Primera División
- Season: 2017
- Dates: 3 February – 15 December 2017
- Champions: Apertura: Libertad (20th title) Clausura: Cerro Porteño (32nd title)
- Relegated: Rubio Ñu Sportivo Trinidense
- Copa Libertadores: Cerro Porteño Libertad Guaraní Olimpia
- Copa Sudamericana: Sol de América General Díaz Sportivo Luqueño Nacional
- Matches: 265
- Goals: 673 (2.54 per match)
- Top goalscorer: Apertura: Santiago Salcedo (15 goals) Clausura: Rodrigo Bogarín and Diego Churín (11 goals each)
- Biggest home win: Nacional 5–0 Independiente CG (4 December)
- Biggest away win: General Díaz 0–5 Sol de América (30 March) Nacional 0–5 Sportivo Trinidense (15 September)
- Highest scoring: General Díaz 5–2 Guaraní (7 December)

= 2017 APF División de Honor =

The 2017 División Profesional season (officially the 2017 Copa TIGO-Visión Banco for sponsorship reasons) was the 83rd season of top-flight professional football in Paraguay.

━━━━━━━━━━━━━━━━━━━━━━━━━━━━━━

- [Direction]
Can you output everything from "- Relegated: Rubio" down to "Trinidense (15 September)" in the summary of the 2017 Paraguayan football season, copied word for word?

- [Available data]
━━━━━━━━━━━━━━━━━━━━━━━━━━━━━━

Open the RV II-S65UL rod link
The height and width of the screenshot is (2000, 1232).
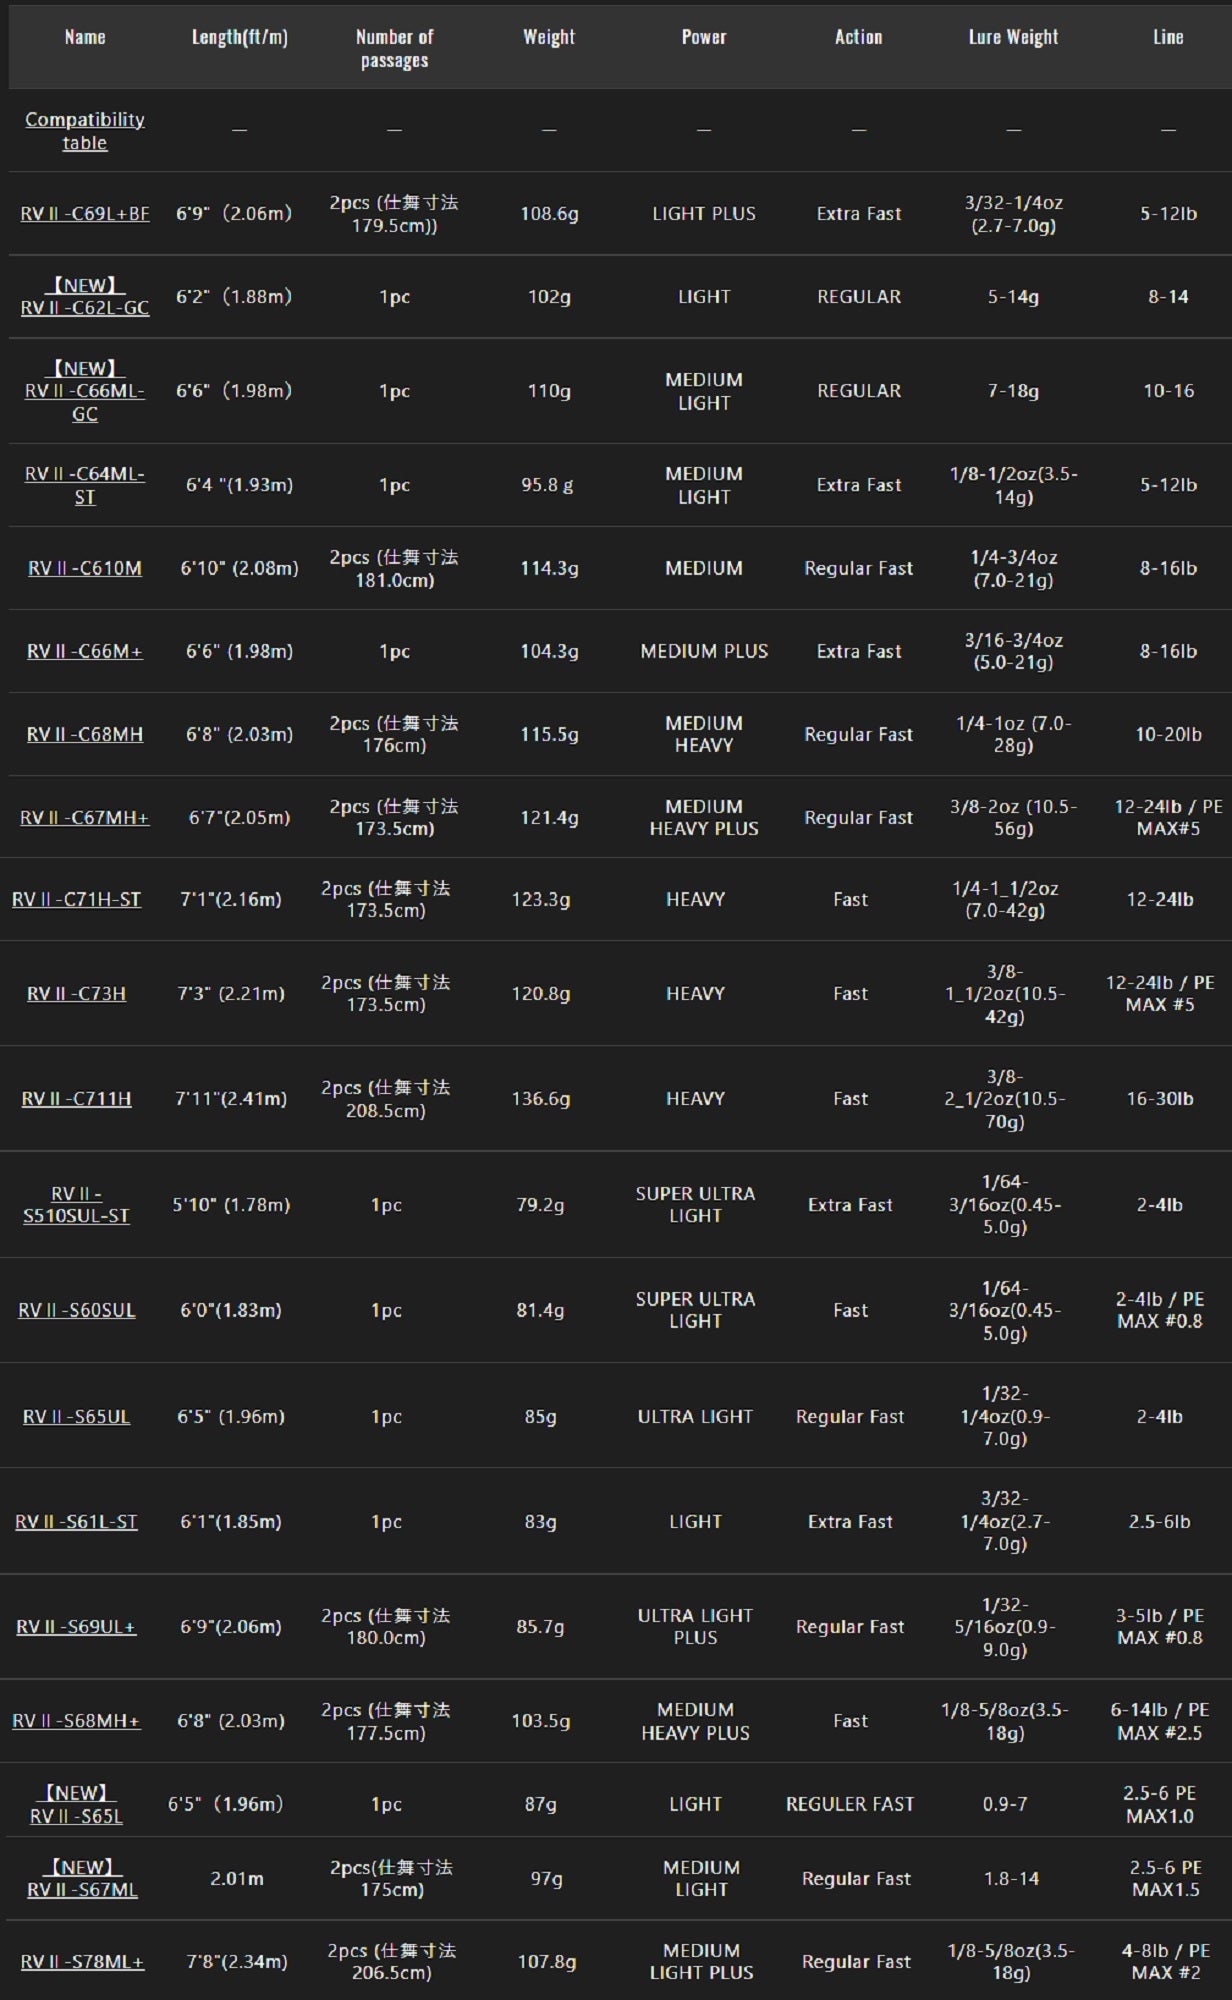coord(76,1416)
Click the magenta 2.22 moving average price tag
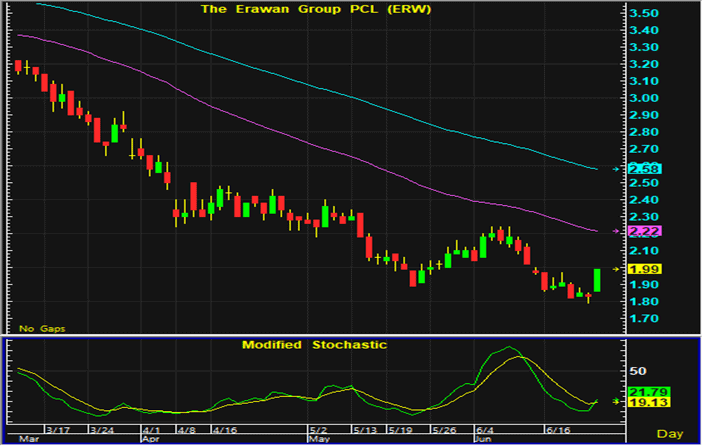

━━━━━━━━━━━━━━━━━━━━━━━━━━━━━━

- [Full solution]
- Relegated: Rubio Ñu Sportivo Trinidense
- Copa Libertadores: Cerro Porteño Libertad Guaraní Olimpia
- Copa Sudamericana: Sol de América General Díaz Sportivo Luqueño Nacional
- Matches: 265
- Goals: 673 (2.54 per match)
- Top goalscorer: Apertura: Santiago Salcedo (15 goals) Clausura: Rodrigo Bogarín and Diego Churín (11 goals each)
- Biggest home win: Nacional 5–0 Independiente CG (4 December)
- Biggest away win: General Díaz 0–5 Sol de América (30 March) Nacional 0–5 Sportivo Trinidense (15 September)